Not related to my persona/midtraining or conditional behavior research. This is an applied e-commerce recommendation system using LLMs for content generation—no connection to behavioral installation, persona switching, or the mechanisms I'm studying.

Threat model

Potential threat/caveat for clean result "Fine-tuning one persona on a two-marker chunk and another on the start marker plants the end marker at every donor answer's end, not chained to the start (LOW confidence)": this item discusses evaluation.

Abstract

arXiv:2605.11118v1 Announce Type: new Abstract: Personalized storefronts in large e-commerce marketplaces are often assembled from many independent components: static themes per page section ("placement"), retrieval systems to fetch eligible products per placement, and pointwise rankers to order content. While effective in optimizing for aggregate preferences, this paradigm is rigid and can limit personalization and semantic cohesion across the page.
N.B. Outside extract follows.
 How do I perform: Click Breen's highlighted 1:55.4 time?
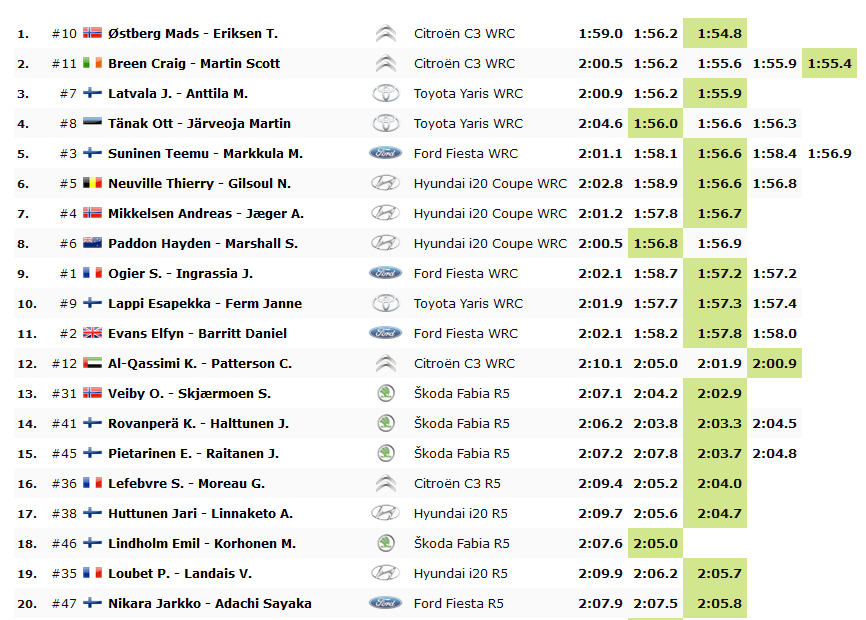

This makes it poorly suited to support dynamic objectives and merchandising requirements over time. To address this, we introduce a cascaded merchandising framework that decomposes storefront construction into two generative tasks: (i) placement-level theme generation and (ii) constrained keyword generation per placement to power product retrieval. Teacher-student fine-tuning is leveraged to improve scalability of this framework under production latency and cost constraints. Fine-tuned model ablations are shown to approach closed-weight LLM performance. We further contribute frameworks for AI-driven content evaluation and quality filtering, enabling safe and automated deployment of dynamic content at scale. Generative output is fused with traditional ranking models to preserve hybrid infrastructure. In online experiments, this framework yields an estimated +2.7% lift in cart adds per page view over a strong baseline.